San Gallo (Svizzera) – (s.s.) – Roberto Mancini in panchina. Mario Balotelli al centro dell’attacco. Leonardo Bonucci capitano.
Sono tanti gli elementi da sottolineare sull’esordio della ‘nuova’ Italia, che lunedì sera ha battuto l’Arabia Saudita nella prima uscita dopo l’esclusione dai Mondiali.
Il debutto di Mancini è stato un discreto successo, non tanto per il risultato finale (2-1 alla modesta formazione di Juan Antonio Pizzi) ma per come è arrivato: prova equilibrata della squadra, rete scaccia critiche di Balotelli e buona prestazione di capitan Bonucci.
Il difensore aveva già indossato la fascia ma quella del Kybunpark era sicuramente più pesante delle altre, perché lasciata in eredità da un idolo indiscusso come Gianluigi Buffon.
Nessun problema però per il viterbese, che l’ha portata con autorità e rispetto per tutti i novanta minuti guidando i suoi compagni al primo, leggero ma importante, successo del nuovo ciclo azzurro.
“La strada è lunga – ha scritto Bonucci sulle sue pagine social – ma cominciare con una vittoria è sempre un buon inizio. Con la presenza di lunedì ho raggiunto due icone del calcio Italiano, 78 presenze come Nesta e Scirea. Fantastico”.

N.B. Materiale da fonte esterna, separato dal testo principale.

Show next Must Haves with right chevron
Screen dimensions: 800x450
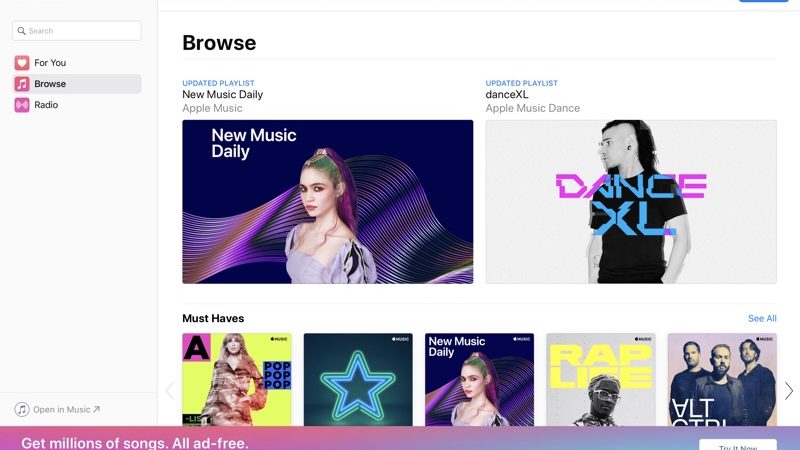click(789, 391)
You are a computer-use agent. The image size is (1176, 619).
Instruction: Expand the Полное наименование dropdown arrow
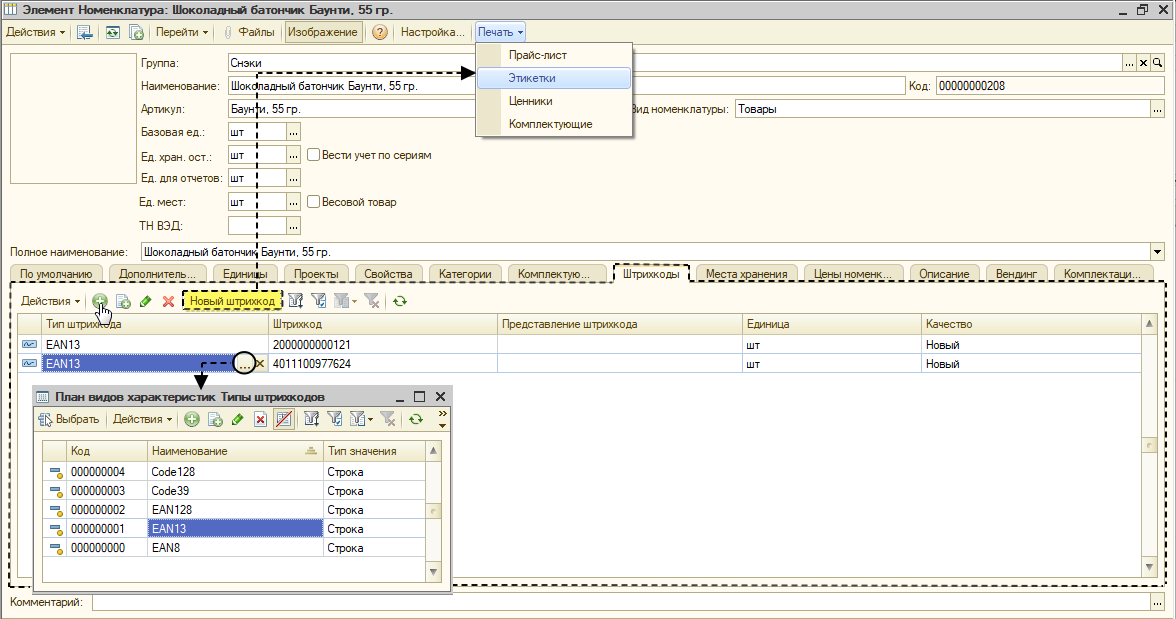point(1157,252)
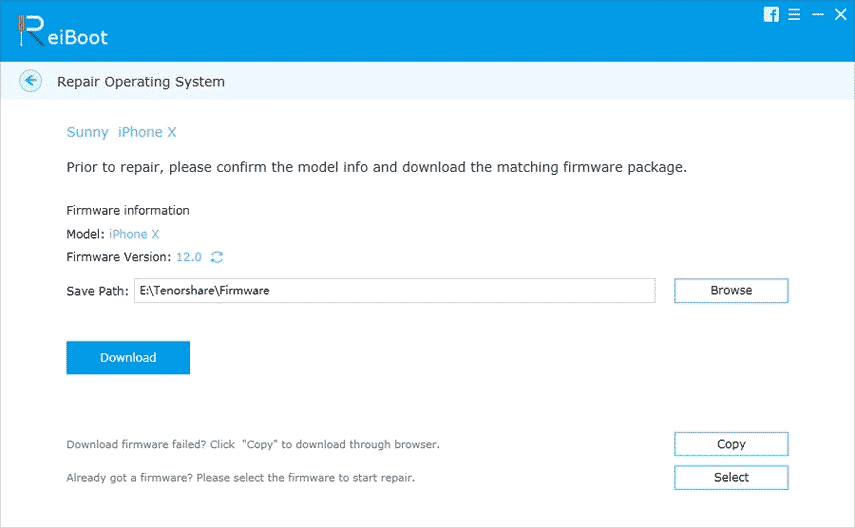Click Select to import existing firmware
The height and width of the screenshot is (528, 855).
[x=731, y=478]
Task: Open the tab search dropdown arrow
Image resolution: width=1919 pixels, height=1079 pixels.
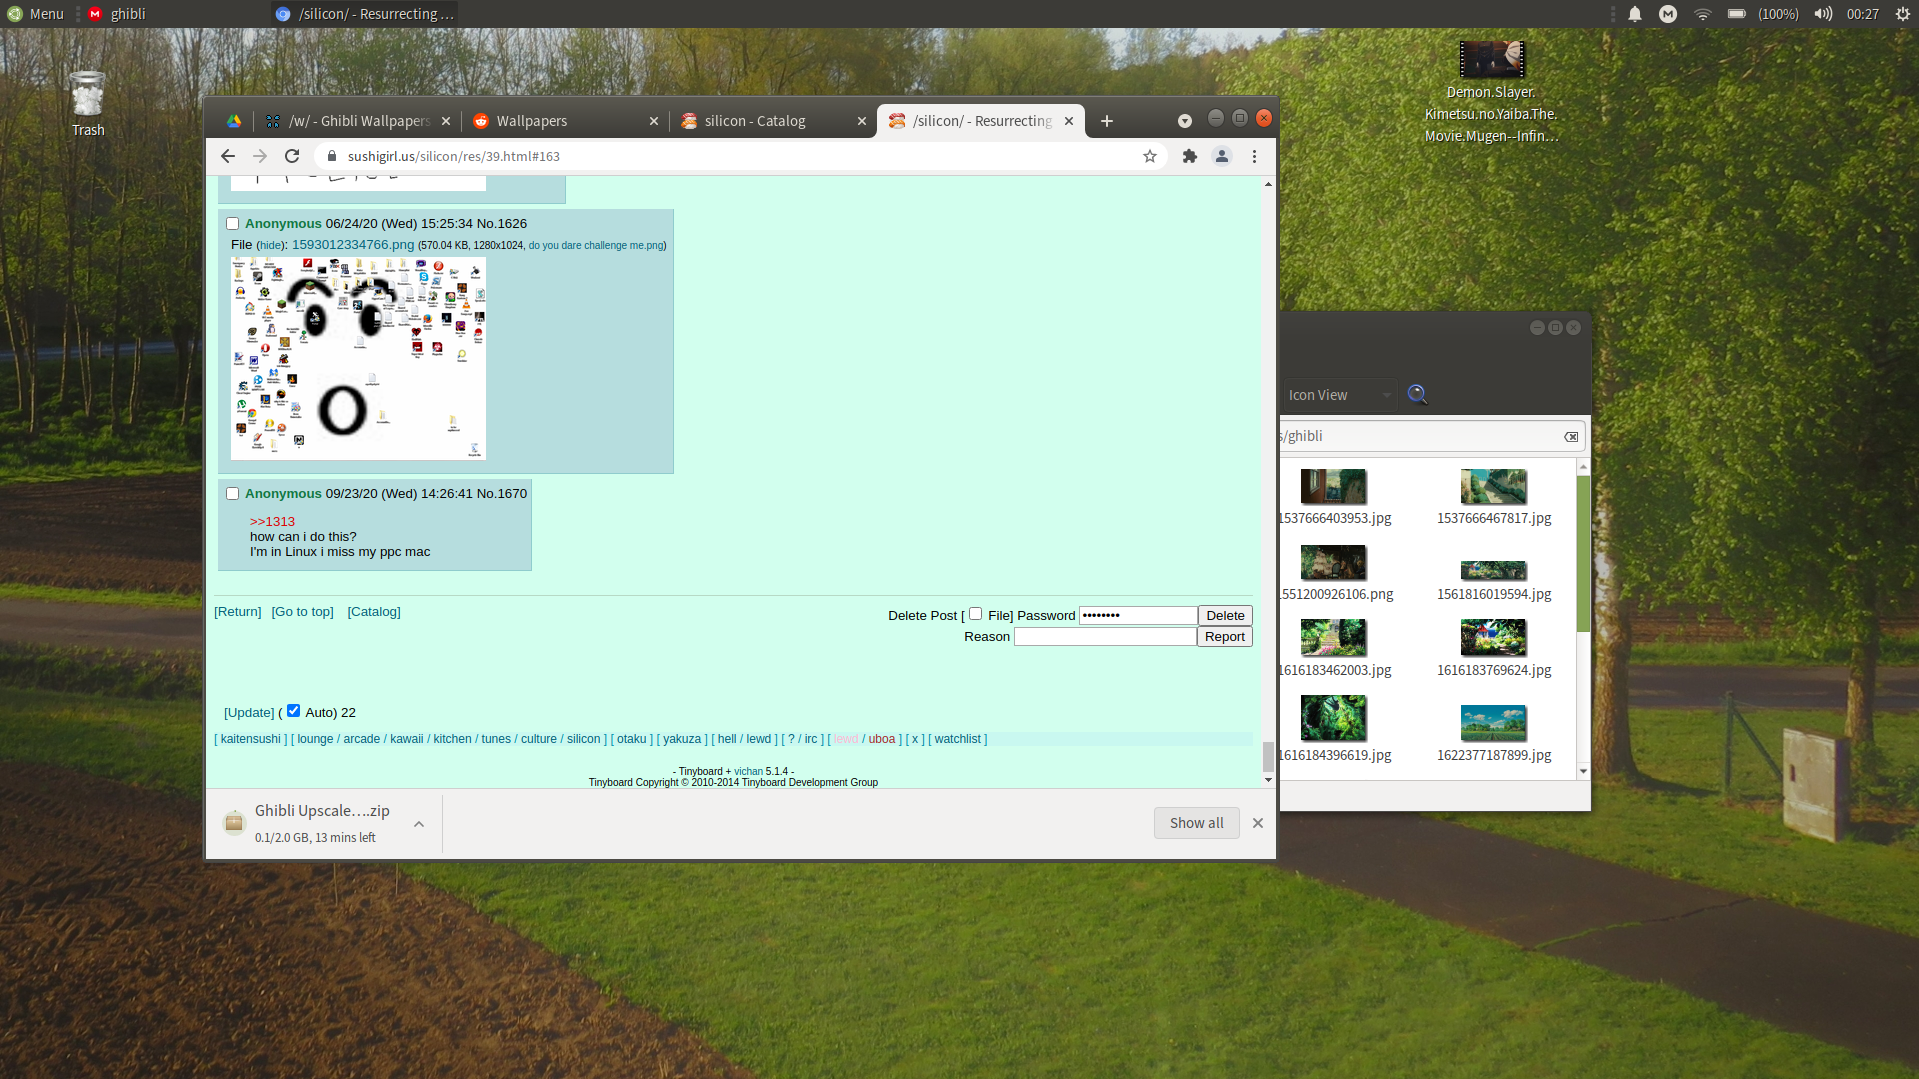Action: pos(1185,121)
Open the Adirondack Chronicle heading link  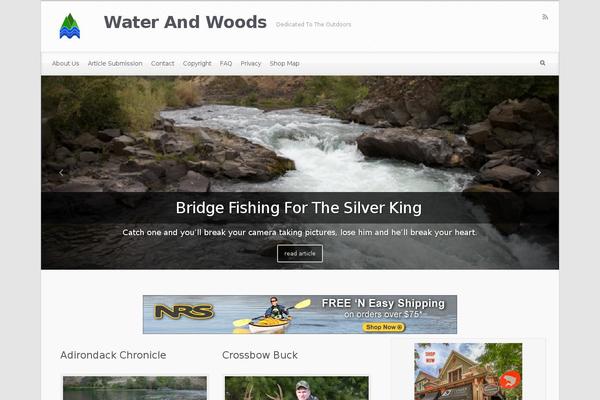coord(113,355)
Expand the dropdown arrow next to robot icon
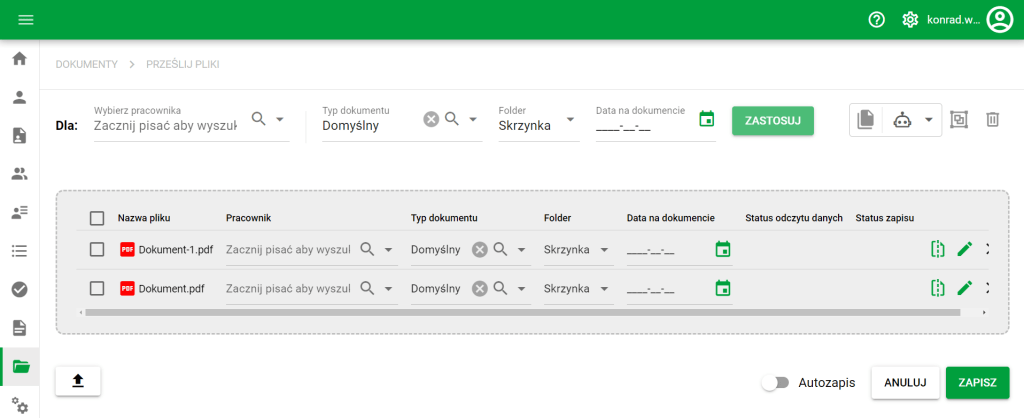Viewport: 1024px width, 418px height. click(929, 120)
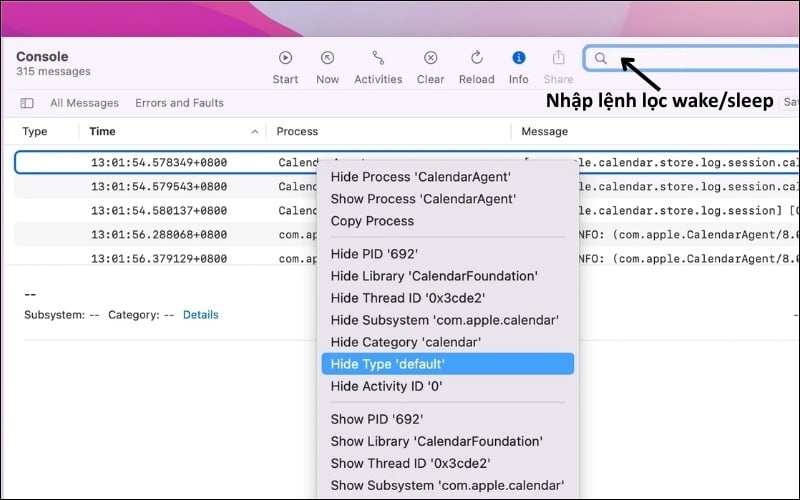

Doppio traguardo dunque. Capitano della Nazionale e stesso numero di presenze di due mostri sacri del calcio, che guarda caso ricoprivano lo stesso ruolo del loro giovane collega. Un segno del destino?
Quello contro l’Arabia Saudita, infine, è solo il primo passo di un cammino lungo e impegnativo, che avrà le sue prossime tappe nelle amichevoli contro Francia (primo giugno a Nizza) e Olanda (4 giugno a Torino) e a settembre vedrà gli azzurri prendere parte alla neonata Nations league.